Requirements and Constraints (no architecture yet)
Section titled “Requirements and Constraints (no architecture yet)”Functional Requirements
- Account — balance or position; debit/credit operations.
- Transaction — a logical unit of work (e.g. transfer from A to B, payment, refund); must complete exactly once and be auditable.
- Ledger entries — immutable record of each debit and credit; double-entry or single-entry as required.
- Idempotency — client can retry with the same idempotency key; server deduplicates and returns the same outcome (no double debit/credit).
Quality Requirements
- Strong consistency — balance and ledger must be consistent; no phantom reads or lost updates on the critical path.
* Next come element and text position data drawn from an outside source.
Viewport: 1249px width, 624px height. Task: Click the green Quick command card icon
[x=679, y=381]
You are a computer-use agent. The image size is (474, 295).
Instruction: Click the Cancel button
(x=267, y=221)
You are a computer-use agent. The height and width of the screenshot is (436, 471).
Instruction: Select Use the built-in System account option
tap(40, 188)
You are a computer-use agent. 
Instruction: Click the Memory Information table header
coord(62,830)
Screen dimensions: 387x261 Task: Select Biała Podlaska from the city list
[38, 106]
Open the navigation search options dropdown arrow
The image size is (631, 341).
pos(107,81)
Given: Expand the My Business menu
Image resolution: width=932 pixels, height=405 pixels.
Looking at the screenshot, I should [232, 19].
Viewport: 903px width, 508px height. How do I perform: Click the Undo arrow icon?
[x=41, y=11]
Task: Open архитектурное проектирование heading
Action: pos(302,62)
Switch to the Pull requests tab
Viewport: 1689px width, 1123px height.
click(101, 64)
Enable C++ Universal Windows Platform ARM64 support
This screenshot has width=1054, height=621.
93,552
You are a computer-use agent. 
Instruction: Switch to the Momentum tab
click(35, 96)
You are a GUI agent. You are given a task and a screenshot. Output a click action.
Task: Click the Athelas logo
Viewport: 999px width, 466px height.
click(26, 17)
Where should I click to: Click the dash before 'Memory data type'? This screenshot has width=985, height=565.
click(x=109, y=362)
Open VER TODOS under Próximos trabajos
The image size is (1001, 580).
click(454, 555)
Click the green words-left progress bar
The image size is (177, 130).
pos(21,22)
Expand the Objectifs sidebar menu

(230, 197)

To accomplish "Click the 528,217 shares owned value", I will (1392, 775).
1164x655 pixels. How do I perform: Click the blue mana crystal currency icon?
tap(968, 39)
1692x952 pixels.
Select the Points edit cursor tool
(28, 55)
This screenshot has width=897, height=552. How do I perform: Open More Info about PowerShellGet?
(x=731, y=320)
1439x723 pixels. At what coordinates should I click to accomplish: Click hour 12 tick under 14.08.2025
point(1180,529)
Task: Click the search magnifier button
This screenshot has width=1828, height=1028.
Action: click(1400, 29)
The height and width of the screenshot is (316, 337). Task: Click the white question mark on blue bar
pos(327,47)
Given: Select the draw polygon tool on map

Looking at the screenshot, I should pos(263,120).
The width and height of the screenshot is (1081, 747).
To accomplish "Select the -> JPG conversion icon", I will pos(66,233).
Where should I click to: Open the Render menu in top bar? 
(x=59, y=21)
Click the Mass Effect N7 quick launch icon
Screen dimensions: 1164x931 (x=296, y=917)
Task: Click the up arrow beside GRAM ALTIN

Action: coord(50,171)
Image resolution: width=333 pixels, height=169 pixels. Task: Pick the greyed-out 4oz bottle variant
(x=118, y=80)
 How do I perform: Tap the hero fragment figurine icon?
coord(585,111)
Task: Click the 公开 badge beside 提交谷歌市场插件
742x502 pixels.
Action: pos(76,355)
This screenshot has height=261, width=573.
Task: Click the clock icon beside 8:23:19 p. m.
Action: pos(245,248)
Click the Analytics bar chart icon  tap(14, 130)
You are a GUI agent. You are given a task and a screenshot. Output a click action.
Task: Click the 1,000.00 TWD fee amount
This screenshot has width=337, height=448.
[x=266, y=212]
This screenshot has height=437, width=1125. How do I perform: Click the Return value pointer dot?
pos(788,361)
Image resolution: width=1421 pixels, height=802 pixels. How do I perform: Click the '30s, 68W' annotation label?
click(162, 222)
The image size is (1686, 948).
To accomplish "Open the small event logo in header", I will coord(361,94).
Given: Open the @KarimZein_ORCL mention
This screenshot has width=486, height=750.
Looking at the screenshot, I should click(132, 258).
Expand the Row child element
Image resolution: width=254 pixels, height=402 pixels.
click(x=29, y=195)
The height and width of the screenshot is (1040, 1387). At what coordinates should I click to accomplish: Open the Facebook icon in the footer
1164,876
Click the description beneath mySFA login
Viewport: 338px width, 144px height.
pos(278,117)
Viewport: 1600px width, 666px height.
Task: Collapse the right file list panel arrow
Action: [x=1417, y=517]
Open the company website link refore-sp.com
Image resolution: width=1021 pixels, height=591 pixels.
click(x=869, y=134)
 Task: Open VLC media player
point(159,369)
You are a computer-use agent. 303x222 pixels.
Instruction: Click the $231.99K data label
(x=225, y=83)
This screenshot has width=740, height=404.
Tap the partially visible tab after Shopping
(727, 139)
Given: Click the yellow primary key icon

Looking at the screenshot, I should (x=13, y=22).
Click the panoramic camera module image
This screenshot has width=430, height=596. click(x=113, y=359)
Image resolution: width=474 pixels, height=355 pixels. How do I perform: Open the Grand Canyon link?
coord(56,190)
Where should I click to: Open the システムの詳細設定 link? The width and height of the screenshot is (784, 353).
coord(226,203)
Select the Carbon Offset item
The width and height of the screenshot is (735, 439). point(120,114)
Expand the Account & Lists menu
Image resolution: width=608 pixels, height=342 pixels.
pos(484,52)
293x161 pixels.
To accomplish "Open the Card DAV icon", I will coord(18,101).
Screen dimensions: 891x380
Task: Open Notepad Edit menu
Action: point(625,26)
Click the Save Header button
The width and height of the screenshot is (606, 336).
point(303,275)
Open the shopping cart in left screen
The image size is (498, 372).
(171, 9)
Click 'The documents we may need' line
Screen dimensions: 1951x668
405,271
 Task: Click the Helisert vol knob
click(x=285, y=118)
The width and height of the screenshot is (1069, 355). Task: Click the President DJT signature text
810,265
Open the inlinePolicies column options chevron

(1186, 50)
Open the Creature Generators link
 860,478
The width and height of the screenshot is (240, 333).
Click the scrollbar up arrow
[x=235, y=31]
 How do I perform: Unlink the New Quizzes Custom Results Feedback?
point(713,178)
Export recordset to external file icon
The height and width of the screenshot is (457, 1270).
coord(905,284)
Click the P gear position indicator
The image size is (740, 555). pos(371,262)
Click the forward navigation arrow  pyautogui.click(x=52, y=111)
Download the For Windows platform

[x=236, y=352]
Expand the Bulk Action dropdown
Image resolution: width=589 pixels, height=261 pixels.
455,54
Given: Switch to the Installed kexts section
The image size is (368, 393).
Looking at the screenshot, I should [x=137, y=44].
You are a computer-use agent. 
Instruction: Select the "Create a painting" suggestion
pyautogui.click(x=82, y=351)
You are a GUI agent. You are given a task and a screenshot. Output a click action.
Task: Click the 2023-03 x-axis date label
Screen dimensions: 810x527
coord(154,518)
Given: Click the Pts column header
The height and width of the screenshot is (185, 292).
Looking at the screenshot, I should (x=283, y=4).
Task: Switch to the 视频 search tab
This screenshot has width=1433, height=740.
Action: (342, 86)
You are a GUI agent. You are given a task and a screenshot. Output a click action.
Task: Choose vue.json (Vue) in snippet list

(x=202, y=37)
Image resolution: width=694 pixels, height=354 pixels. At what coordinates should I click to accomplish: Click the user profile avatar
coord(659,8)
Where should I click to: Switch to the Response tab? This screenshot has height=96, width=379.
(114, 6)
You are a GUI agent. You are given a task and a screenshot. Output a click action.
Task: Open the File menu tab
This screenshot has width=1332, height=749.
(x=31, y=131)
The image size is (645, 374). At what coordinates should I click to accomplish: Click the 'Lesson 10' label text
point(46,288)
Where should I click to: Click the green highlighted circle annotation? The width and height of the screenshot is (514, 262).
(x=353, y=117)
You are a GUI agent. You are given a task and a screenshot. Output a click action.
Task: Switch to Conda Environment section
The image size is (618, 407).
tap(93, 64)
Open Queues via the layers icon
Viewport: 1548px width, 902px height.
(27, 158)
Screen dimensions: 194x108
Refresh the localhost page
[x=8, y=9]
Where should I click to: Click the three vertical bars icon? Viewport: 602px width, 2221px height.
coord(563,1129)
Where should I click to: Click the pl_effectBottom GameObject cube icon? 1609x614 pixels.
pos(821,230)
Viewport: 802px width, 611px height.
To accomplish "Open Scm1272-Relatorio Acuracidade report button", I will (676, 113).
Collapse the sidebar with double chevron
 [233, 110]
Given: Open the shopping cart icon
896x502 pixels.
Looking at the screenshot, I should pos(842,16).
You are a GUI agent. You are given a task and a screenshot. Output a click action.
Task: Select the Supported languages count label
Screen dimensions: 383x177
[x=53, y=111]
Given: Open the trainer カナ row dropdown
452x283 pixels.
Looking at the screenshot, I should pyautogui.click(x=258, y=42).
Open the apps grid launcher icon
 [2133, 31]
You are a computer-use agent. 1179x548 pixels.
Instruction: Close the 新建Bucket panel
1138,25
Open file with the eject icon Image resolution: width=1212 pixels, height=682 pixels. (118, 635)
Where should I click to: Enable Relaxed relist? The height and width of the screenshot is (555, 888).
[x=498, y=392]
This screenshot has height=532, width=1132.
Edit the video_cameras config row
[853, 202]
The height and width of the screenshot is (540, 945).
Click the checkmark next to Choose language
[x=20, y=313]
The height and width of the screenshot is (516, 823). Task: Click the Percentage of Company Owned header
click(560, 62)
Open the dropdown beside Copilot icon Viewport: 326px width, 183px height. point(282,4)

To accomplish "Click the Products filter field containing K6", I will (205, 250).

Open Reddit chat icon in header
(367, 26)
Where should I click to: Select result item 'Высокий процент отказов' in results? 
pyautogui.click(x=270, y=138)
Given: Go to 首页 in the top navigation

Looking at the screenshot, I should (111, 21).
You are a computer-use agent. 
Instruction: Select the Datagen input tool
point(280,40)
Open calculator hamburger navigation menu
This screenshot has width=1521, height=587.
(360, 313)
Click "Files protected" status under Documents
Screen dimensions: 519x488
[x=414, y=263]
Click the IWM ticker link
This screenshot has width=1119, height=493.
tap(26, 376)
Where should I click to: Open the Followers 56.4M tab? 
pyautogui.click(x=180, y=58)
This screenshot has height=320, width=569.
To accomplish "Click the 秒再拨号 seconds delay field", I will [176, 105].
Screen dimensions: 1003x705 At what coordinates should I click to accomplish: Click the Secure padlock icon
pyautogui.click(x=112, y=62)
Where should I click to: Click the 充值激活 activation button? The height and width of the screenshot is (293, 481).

- Audit — every financial event must be traceable; append-only or immutable ledger; who, what, when.
- Exactly-once — each logical transaction is applied once despite retries, failures, or duplicate requests (idempotency keys and transactional boundaries).
- Compliance — PCI (if handling card data), regulatory reporting, retention; scope depends on product.
Key Entities
- Account — identifier, balance or position, tenant/customer.
- Transaction — idempotency key, type (transfer, payment, etc.), source/target accounts, amount, status, timestamp.
- Ledger entries — account, amount (debit/credit), transaction id, timestamp; immutable.
- Idempotency key — client-provided key; stored with outcome so repeat requests return same result.
Primary Use Cases and Access Patterns
- Debit/credit or transfer — write path; must be atomic, idempotent, and written to ledger.
- Get balance or statement — read path; must reflect committed state; may be cached with care (eventual consistency often unacceptable for balance).
- Reconciliation — batch or offline; compare internal ledger to external source (bank, processor); detect and resolve drift.
Given this, start with the simplest MVP: one API, one DB, ACID transactions, idempotency keys, and an audit log (table or append-only), then evolve with async processing and scaling without sacrificing consistency or audit.
Stage 1 — MVP (simple, correct, not over-engineered)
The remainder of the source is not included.